[Start of Attachment]
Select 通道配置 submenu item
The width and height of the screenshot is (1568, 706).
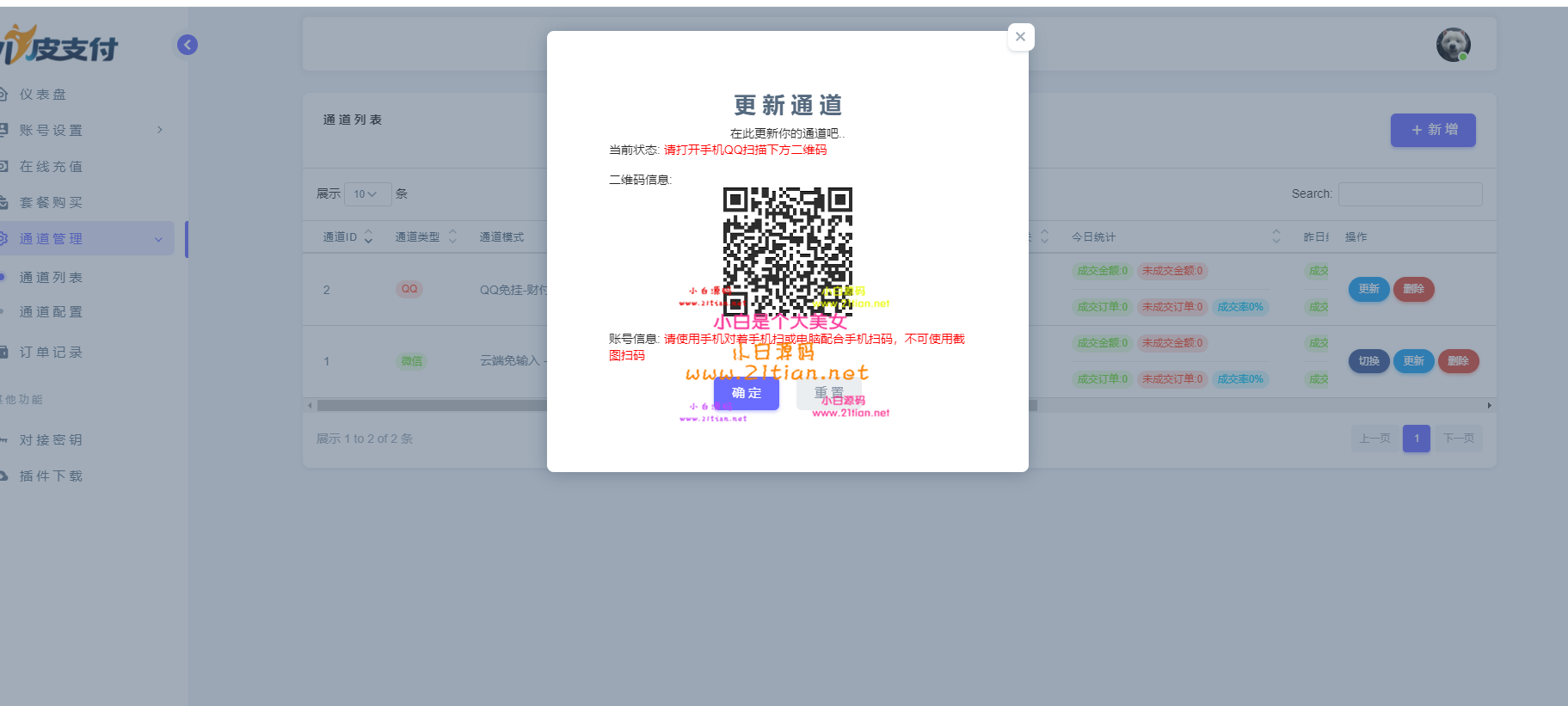(51, 312)
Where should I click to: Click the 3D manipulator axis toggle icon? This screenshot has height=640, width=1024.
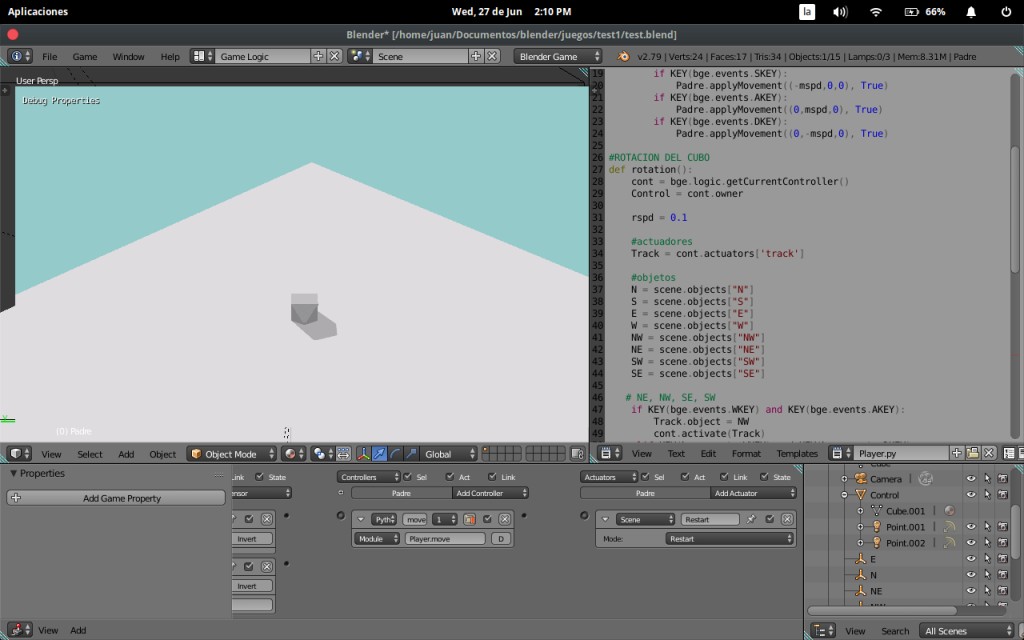pos(362,454)
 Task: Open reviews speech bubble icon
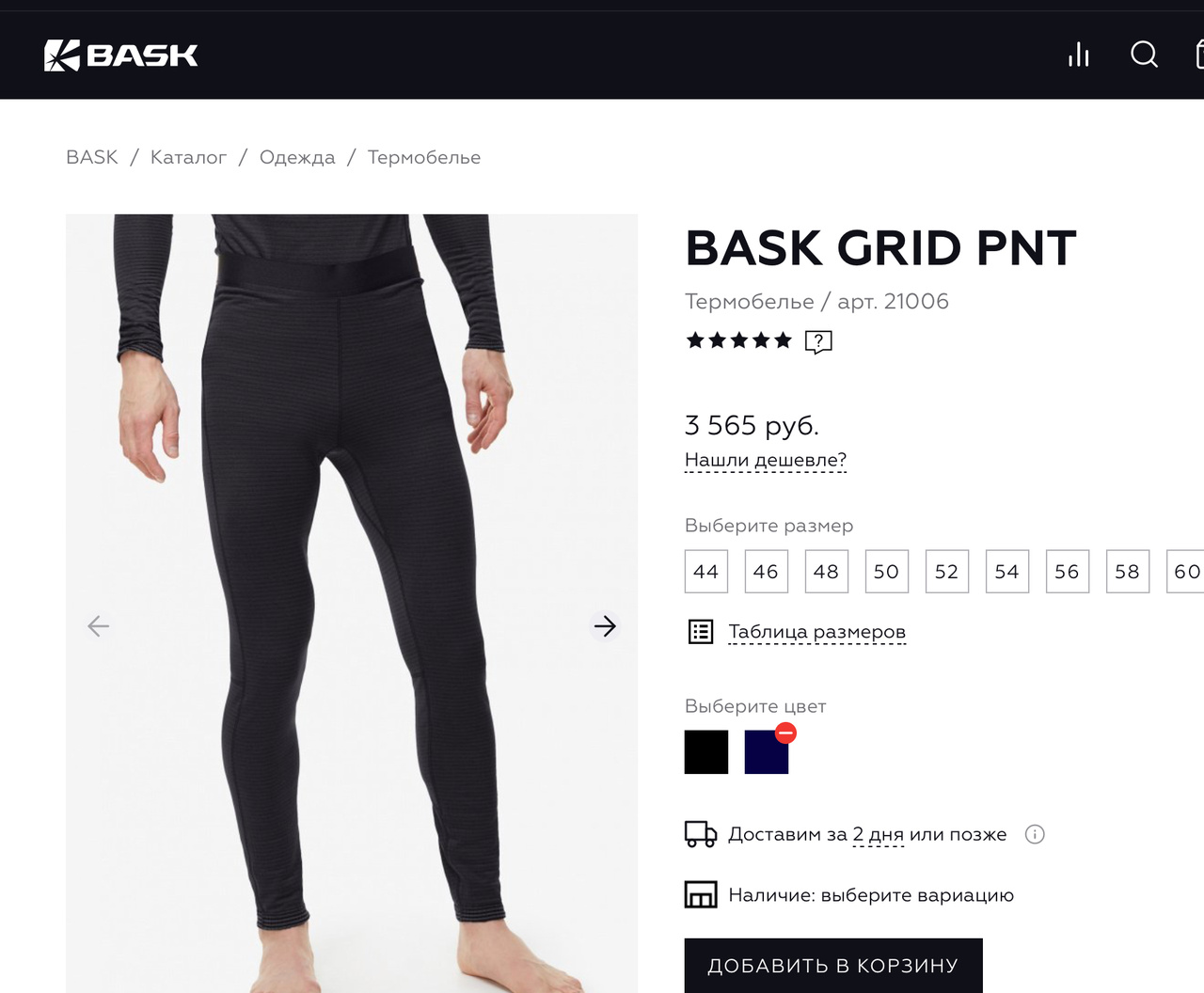click(818, 341)
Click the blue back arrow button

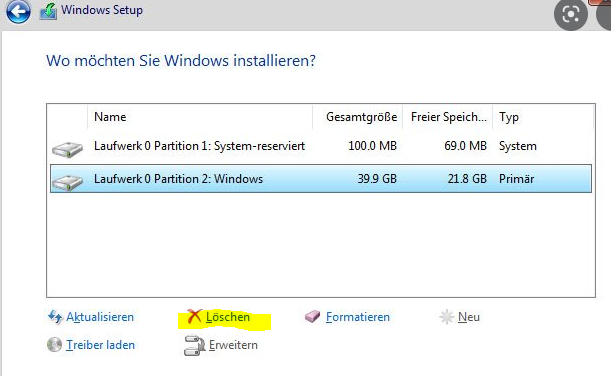click(18, 12)
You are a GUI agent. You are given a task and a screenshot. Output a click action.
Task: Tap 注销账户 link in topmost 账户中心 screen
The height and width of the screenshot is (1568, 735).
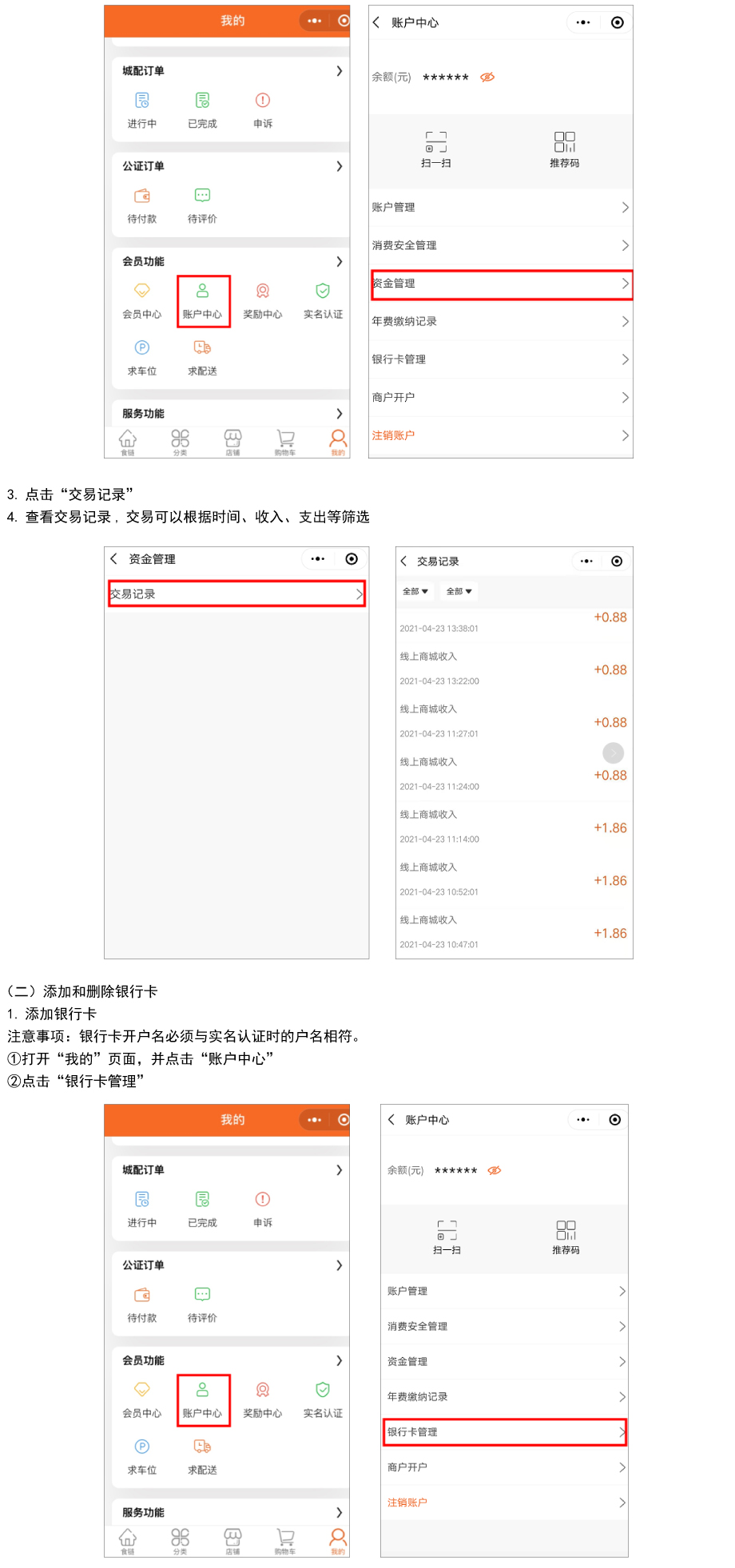click(393, 436)
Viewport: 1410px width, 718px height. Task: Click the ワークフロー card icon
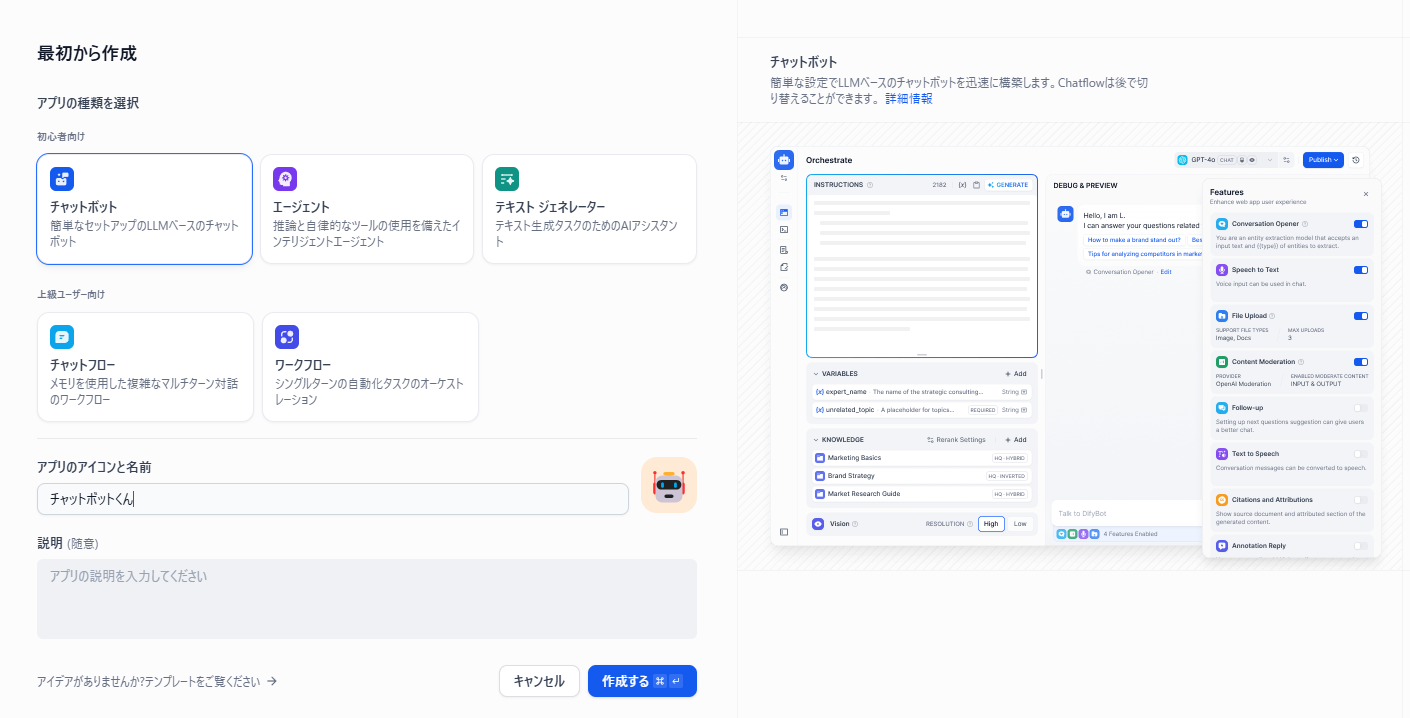pos(287,337)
[End of Attachment]
What you will do
The line that contains "Task: Tap 注销账户 link in topmost 账户中心 screen" opens the part to copy, and the last line of the records closes it; set down those lines exactly, pictures excluded.

Answer to this task
Task: Tap 注销账户 link in topmost 账户中心 screen
The height and width of the screenshot is (1568, 735).
click(393, 436)
Viewport: 1410px width, 718px height. Task: Click the ワークフロー card icon
pos(287,337)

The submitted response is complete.